Sensorimotor Intensive Program is linked to the body and brain function to establish the cognitive growth of a child with autism. It is a specially curated psychotherapy treatment using modern brain-studying techniques designed to train children and adults for motor and sensory disabilities.
What Is A Sensorimotor Intensive Program or Sensorimotor Psychotherapy?
To understand more about the sensorimotor program, you must first learn what it involves and how it works. Two primary functions are interested in any human body- sensory and motor, each performing different functions. Sensory networks enable the body to process internal sensory information and integrate it. Motor networks, however, allow us to control our body movement with coordination. These are the two major things involved in sensorimotor therapy.
Sensorimotor involves body-based therapy, integrating current findings from psychological theory and neuroscience to transform trauma and social fear into resourceful strengths for the client. Children with autism usually have sensory and motor disabilities, making sensorimotor therapy most suitable. It is a holistic approach to treating sensory disability and trauma by integrating body movements. The session involves traditional talk therapy to understand and heal the psychological and physical difficulties that a child or an adult might face.

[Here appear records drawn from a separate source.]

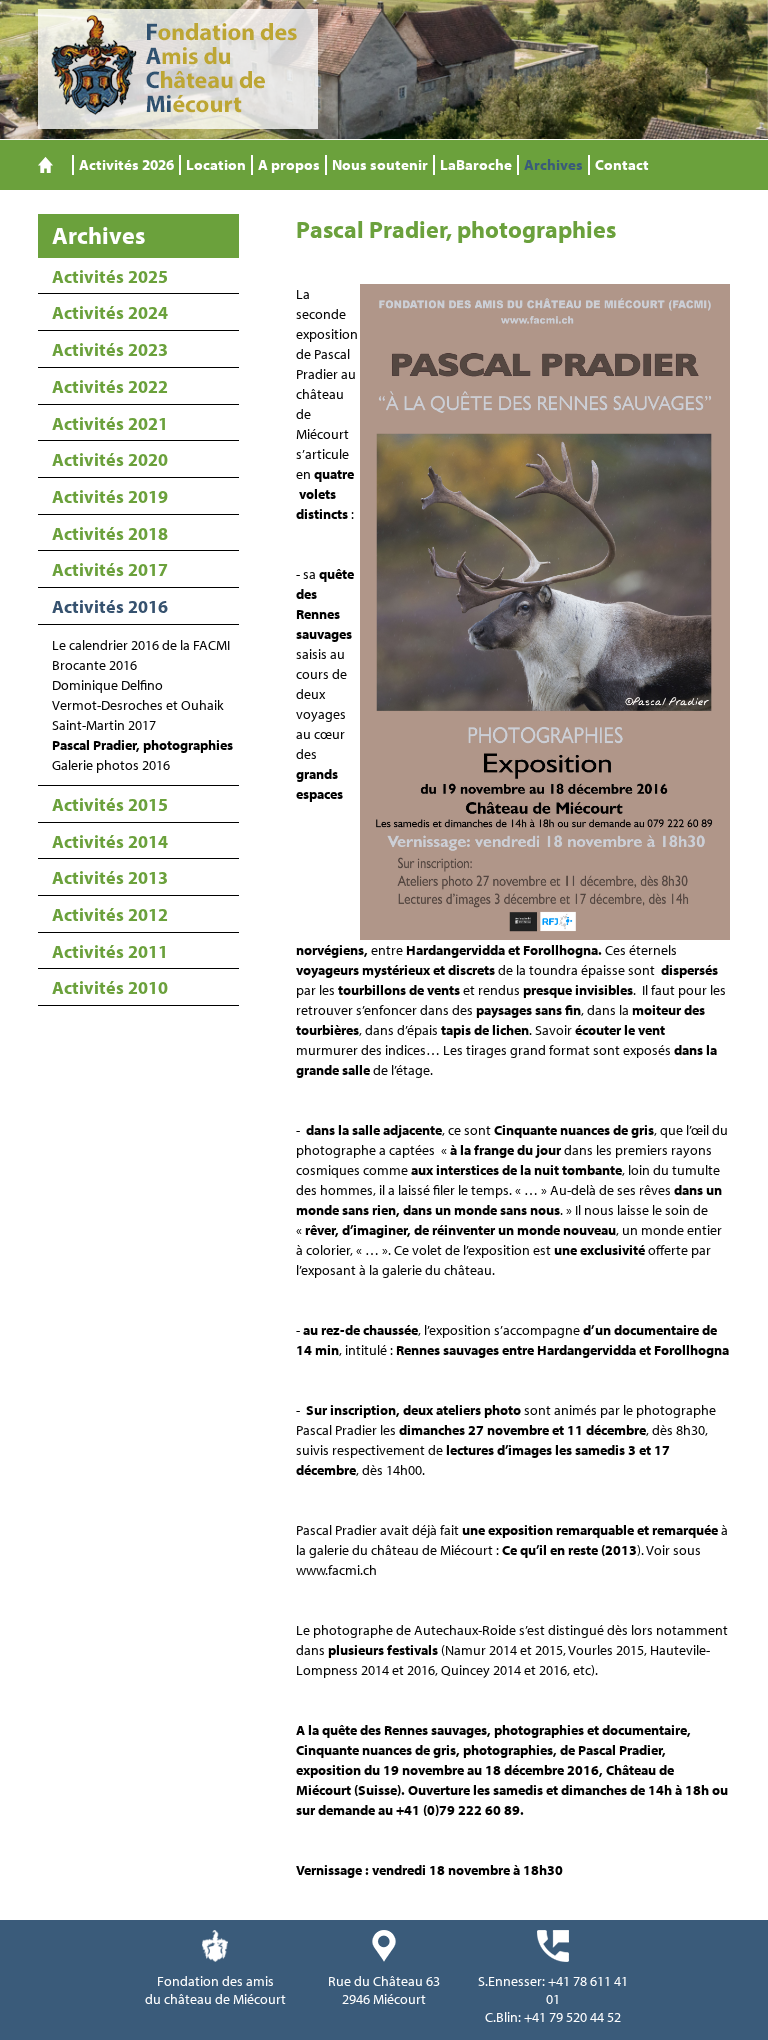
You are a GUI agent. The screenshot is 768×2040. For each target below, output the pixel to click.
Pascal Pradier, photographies (142, 745)
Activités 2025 (110, 276)
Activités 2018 (110, 533)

Here, the body, mind, and spirit are considered as whole rather than being separate parts. The clients’ body helps to understand the reactions to various sensory networks produced. The body’s behavior to different stimuli helps analyze what is wrong with the mind; it helps to thoroughly address the symptoms like numbness, motor inabilities, and difficulties in relationships and general activity of life. The body is the main driver behind all the problems a person with an autism spectrum disorder faces.
How Can It Help?
It has been observed that children with autism often struggle to connect the dots between sensory and motor movements. The sensory networks of children with such disabilities do not coordinate with the body’s motor ability. Sensorimotor therapy helps in healing emotions and helps to integrate thoughts and the physical body. It helps overcome any traumatic experiences faced by the child at any stage of life which hindered their development and growth. Most challenges faced by a child or an adult may result from some neurological deficiencies, which can impact the functioning of the mind and body in daily life. However, sensorimotor therapy is built in a way that treats all the mental and physical disabilities associated with autism and other trauma-related mental problems.

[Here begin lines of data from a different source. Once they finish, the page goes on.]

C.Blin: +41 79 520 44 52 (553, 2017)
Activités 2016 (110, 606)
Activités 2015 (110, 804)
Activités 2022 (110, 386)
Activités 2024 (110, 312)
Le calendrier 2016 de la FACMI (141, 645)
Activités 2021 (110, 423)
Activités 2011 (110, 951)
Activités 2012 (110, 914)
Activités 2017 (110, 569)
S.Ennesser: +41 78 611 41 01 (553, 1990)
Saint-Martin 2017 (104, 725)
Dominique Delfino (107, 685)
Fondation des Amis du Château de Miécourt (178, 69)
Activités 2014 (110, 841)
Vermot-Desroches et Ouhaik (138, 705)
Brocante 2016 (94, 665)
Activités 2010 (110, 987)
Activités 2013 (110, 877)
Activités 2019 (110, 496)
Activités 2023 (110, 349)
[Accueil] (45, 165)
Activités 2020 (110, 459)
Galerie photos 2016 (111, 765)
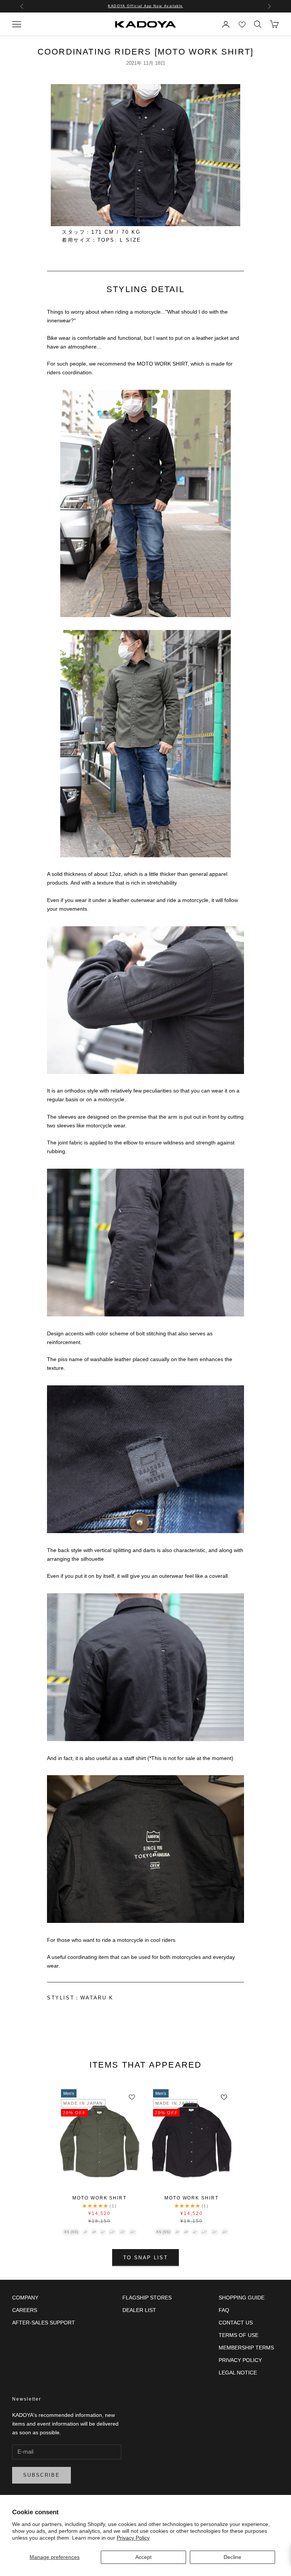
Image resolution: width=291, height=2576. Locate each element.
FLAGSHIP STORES (147, 2298)
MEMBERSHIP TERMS (246, 2348)
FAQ (224, 2310)
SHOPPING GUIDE (241, 2298)
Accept (143, 2557)
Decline (232, 2557)
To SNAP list (145, 2257)
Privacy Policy (133, 2538)
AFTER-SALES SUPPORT (43, 2323)
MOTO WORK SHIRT (99, 2198)
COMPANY (25, 2298)
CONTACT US (236, 2323)
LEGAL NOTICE (238, 2373)
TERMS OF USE (238, 2335)
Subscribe (41, 2475)
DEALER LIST (139, 2310)
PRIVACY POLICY (240, 2360)
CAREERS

The goals of this therapy are:
- To reclaim a sense of control and coordination.
- It helps to understand the impact of trauma, anxiety, and social disorder on the mind and body of the client to build a customized way of dealing with it.
- To develop a deeper understanding of the symptoms faced by the human mind, physical body, sensory network, and motor network.
- It also helps to separate the past from the present. It prepares the body for what is happening now rather than what was happening in the past.
The goals usually help in the reduction of symptoms and stabilization in the body and mind of the client. While the program works with traumatic experiences, the body integrates to understand the senses and their responses to various situations
Opting for these sensorimotor programs is a wise decision as it is an integrated program built on the foundations of psychological theory and the study of neuroscience. It is a scientifically proven way of dealing with mental and physical trauma experienced by people having extreme autism.